──────── Records for this task
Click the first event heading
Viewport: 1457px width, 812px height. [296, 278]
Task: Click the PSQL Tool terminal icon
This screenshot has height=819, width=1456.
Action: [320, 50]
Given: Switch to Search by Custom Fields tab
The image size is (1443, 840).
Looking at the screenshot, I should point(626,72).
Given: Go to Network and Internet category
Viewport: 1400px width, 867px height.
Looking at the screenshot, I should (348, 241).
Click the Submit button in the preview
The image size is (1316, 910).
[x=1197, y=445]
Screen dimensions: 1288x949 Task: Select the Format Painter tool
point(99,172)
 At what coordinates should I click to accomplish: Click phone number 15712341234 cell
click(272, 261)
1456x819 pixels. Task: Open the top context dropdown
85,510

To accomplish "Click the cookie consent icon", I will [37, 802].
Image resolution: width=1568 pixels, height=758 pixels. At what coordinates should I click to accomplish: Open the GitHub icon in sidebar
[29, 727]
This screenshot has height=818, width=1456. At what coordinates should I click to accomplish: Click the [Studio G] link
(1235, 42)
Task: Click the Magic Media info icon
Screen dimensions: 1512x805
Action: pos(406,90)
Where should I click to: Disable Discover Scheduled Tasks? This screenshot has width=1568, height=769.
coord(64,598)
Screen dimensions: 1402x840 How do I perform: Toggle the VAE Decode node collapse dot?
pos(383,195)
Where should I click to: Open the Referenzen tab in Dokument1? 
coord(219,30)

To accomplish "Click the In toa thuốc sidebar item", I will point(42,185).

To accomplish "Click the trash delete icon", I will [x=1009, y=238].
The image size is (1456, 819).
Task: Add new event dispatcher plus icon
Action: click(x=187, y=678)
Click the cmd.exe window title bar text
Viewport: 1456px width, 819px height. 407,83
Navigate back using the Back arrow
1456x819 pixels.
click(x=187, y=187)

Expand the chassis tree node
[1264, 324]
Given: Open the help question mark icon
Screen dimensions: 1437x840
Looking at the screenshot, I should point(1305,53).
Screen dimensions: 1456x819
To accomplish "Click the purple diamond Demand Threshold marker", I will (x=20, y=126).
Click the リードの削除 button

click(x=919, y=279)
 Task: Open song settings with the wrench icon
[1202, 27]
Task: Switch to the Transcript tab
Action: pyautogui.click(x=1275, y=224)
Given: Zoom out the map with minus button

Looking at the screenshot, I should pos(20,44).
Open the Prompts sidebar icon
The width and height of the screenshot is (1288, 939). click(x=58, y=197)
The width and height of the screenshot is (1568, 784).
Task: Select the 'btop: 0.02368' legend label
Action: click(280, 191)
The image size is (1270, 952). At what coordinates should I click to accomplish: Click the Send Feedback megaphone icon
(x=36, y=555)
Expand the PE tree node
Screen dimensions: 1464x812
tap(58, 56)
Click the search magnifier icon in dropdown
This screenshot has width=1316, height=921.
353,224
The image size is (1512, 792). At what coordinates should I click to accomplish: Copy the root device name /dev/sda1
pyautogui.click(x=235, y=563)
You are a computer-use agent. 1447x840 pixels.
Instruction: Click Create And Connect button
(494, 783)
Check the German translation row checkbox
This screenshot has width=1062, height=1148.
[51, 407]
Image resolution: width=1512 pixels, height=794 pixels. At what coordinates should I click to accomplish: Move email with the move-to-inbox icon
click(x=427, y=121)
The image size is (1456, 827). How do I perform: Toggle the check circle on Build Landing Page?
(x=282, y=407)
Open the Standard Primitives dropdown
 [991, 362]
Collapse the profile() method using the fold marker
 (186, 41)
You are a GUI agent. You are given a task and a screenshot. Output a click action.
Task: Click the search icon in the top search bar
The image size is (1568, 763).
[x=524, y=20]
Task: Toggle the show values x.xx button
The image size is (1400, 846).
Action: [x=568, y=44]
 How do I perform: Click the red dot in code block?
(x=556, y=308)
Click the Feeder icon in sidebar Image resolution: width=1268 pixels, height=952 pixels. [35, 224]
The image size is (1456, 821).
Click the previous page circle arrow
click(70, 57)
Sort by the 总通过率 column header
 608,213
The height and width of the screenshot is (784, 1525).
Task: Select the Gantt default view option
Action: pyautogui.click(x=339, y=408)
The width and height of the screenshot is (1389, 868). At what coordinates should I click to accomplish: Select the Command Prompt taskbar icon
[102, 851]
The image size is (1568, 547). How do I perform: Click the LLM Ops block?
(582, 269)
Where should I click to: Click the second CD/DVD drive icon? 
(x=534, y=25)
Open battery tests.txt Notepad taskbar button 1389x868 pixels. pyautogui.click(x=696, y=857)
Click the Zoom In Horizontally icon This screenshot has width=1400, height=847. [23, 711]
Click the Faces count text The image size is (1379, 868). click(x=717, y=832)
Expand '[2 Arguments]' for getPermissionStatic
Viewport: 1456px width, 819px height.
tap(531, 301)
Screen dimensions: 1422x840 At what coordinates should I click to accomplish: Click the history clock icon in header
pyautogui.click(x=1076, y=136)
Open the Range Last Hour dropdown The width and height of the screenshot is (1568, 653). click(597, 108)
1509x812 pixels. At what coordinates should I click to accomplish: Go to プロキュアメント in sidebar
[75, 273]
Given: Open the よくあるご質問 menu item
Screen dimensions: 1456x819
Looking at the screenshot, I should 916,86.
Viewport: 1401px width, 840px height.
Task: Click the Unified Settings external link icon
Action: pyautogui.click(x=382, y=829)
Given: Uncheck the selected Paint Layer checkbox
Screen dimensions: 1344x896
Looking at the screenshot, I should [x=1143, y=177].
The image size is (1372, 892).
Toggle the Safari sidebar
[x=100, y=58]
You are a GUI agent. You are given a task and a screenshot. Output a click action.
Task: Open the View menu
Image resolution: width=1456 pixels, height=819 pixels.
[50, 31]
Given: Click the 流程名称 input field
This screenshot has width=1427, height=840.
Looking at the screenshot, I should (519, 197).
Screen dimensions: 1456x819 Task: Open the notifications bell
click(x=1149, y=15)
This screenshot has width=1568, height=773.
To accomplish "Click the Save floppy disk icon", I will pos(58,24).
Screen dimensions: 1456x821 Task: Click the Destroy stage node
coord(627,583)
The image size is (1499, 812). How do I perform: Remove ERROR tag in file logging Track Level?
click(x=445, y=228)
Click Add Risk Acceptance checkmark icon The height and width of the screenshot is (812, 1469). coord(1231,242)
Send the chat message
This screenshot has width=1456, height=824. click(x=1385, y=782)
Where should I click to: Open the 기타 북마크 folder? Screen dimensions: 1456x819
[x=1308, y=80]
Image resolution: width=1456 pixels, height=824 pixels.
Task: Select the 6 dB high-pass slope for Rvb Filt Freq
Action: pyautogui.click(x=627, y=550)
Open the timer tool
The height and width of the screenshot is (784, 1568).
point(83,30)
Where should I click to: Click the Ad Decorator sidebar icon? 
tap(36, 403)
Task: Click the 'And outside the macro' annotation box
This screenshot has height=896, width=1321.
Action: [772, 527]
────────────────
_Problem statement_
Retype the material above, line by line, exactly.

_Response for this exercise_
Click the first event heading
Viewport: 1457px width, 812px height. [296, 278]
Task: Click the PSQL Tool terminal icon
This screenshot has height=819, width=1456.
Action: [320, 50]
Given: Switch to Search by Custom Fields tab
The image size is (1443, 840).
Looking at the screenshot, I should point(626,72).
Given: Go to Network and Internet category
Viewport: 1400px width, 867px height.
Looking at the screenshot, I should (348, 241).
Click the Submit button in the preview
The image size is (1316, 910).
[x=1197, y=445]
Screen dimensions: 1288x949 Task: Select the Format Painter tool
point(99,172)
 At what coordinates should I click to accomplish: Click phone number 15712341234 cell
click(272, 261)
1456x819 pixels. Task: Open the top context dropdown
85,510

To accomplish "Click the cookie consent icon", I will [37, 802].
Image resolution: width=1568 pixels, height=758 pixels. At what coordinates should I click to accomplish: Open the GitHub icon in sidebar
[29, 727]
This screenshot has height=818, width=1456. At what coordinates should I click to accomplish: Click the [Studio G] link
(1235, 42)
Task: Click the Magic Media info icon
Screen dimensions: 1512x805
Action: pos(406,90)
Where should I click to: Disable Discover Scheduled Tasks? This screenshot has width=1568, height=769.
coord(64,598)
Screen dimensions: 1402x840 How do I perform: Toggle the VAE Decode node collapse dot?
pos(383,195)
Where should I click to: Open the Referenzen tab in Dokument1? 
coord(219,30)

To accomplish "Click the In toa thuốc sidebar item", I will point(42,185).

To accomplish "Click the trash delete icon", I will [x=1009, y=238].
The image size is (1456, 819).
Task: Add new event dispatcher plus icon
Action: click(x=187, y=678)
Click the cmd.exe window title bar text
Viewport: 1456px width, 819px height. 407,83
Navigate back using the Back arrow
1456x819 pixels.
click(x=187, y=187)

Expand the chassis tree node
[1264, 324]
Given: Open the help question mark icon
Screen dimensions: 1437x840
Looking at the screenshot, I should point(1305,53).
Screen dimensions: 1456x819
To accomplish "Click the purple diamond Demand Threshold marker", I will (x=20, y=126).
Click the リードの削除 button

click(x=919, y=279)
 Task: Open song settings with the wrench icon
[1202, 27]
Task: Switch to the Transcript tab
Action: pyautogui.click(x=1275, y=224)
Given: Zoom out the map with minus button

Looking at the screenshot, I should pos(20,44).
Open the Prompts sidebar icon
The width and height of the screenshot is (1288, 939). click(x=58, y=197)
The width and height of the screenshot is (1568, 784).
Task: Select the 'btop: 0.02368' legend label
Action: click(280, 191)
The image size is (1270, 952). At what coordinates should I click to accomplish: Click the Send Feedback megaphone icon
(x=36, y=555)
Expand the PE tree node
Screen dimensions: 1464x812
tap(58, 56)
Click the search magnifier icon in dropdown
This screenshot has width=1316, height=921.
353,224
The image size is (1512, 792). At what coordinates should I click to accomplish: Copy the root device name /dev/sda1
pyautogui.click(x=235, y=563)
You are a computer-use agent. 1447x840 pixels.
Instruction: Click Create And Connect button
(494, 783)
Check the German translation row checkbox
This screenshot has width=1062, height=1148.
[51, 407]
Image resolution: width=1512 pixels, height=794 pixels. At what coordinates should I click to accomplish: Move email with the move-to-inbox icon
click(x=427, y=121)
The image size is (1456, 827). How do I perform: Toggle the check circle on Build Landing Page?
(x=282, y=407)
Open the Standard Primitives dropdown
 [991, 362]
Collapse the profile() method using the fold marker
 (186, 41)
You are a GUI agent. You are given a task and a screenshot. Output a click action.
Task: Click the search icon in the top search bar
The image size is (1568, 763).
[x=524, y=20]
Task: Toggle the show values x.xx button
The image size is (1400, 846).
Action: [x=568, y=44]
 How do I perform: Click the red dot in code block?
(x=556, y=308)
Click the Feeder icon in sidebar Image resolution: width=1268 pixels, height=952 pixels. [35, 224]
The image size is (1456, 821).
Click the previous page circle arrow
click(70, 57)
Sort by the 总通过率 column header
 608,213
The height and width of the screenshot is (784, 1525).
Task: Select the Gantt default view option
Action: pyautogui.click(x=339, y=408)
The width and height of the screenshot is (1389, 868). At what coordinates should I click to accomplish: Select the Command Prompt taskbar icon
[102, 851]
The image size is (1568, 547). How do I perform: Click the LLM Ops block?
(582, 269)
Where should I click to: Click the second CD/DVD drive icon? 
(x=534, y=25)
Open battery tests.txt Notepad taskbar button 1389x868 pixels. pyautogui.click(x=696, y=857)
Click the Zoom In Horizontally icon This screenshot has width=1400, height=847. [23, 711]
Click the Faces count text The image size is (1379, 868). click(x=717, y=832)
Expand '[2 Arguments]' for getPermissionStatic
Viewport: 1456px width, 819px height.
tap(531, 301)
Screen dimensions: 1422x840 At what coordinates should I click to accomplish: Click the history clock icon in header
pyautogui.click(x=1076, y=136)
Open the Range Last Hour dropdown The width and height of the screenshot is (1568, 653). click(597, 108)
1509x812 pixels. At what coordinates should I click to accomplish: Go to プロキュアメント in sidebar
[75, 273]
Given: Open the よくあるご質問 menu item
Screen dimensions: 1456x819
Looking at the screenshot, I should 916,86.
Viewport: 1401px width, 840px height.
Task: Click the Unified Settings external link icon
Action: pyautogui.click(x=382, y=829)
Given: Uncheck the selected Paint Layer checkbox
Screen dimensions: 1344x896
Looking at the screenshot, I should [x=1143, y=177].
The image size is (1372, 892).
Toggle the Safari sidebar
[x=100, y=58]
You are a GUI agent. You are given a task and a screenshot. Output a click action.
Task: Open the View menu
Image resolution: width=1456 pixels, height=819 pixels.
[50, 31]
Given: Click the 流程名称 input field
This screenshot has width=1427, height=840.
Looking at the screenshot, I should (519, 197).
Screen dimensions: 1456x819 Task: Open the notifications bell
click(x=1149, y=15)
This screenshot has width=1568, height=773.
To accomplish "Click the Save floppy disk icon", I will pos(58,24).
Screen dimensions: 1456x821 Task: Click the Destroy stage node
coord(627,583)
The image size is (1499, 812). How do I perform: Remove ERROR tag in file logging Track Level?
click(x=445, y=228)
Click Add Risk Acceptance checkmark icon The height and width of the screenshot is (812, 1469). coord(1231,242)
Send the chat message
This screenshot has width=1456, height=824. click(x=1385, y=782)
Where should I click to: Open the 기타 북마크 folder? Screen dimensions: 1456x819
[x=1308, y=80]
Image resolution: width=1456 pixels, height=824 pixels.
Task: Select the 6 dB high-pass slope for Rvb Filt Freq
Action: pyautogui.click(x=627, y=550)
Open the timer tool
The height and width of the screenshot is (784, 1568).
point(83,30)
Where should I click to: Click the Ad Decorator sidebar icon? 
tap(36, 403)
Task: Click the 'And outside the macro' annotation box
This screenshot has height=896, width=1321.
Action: [772, 527]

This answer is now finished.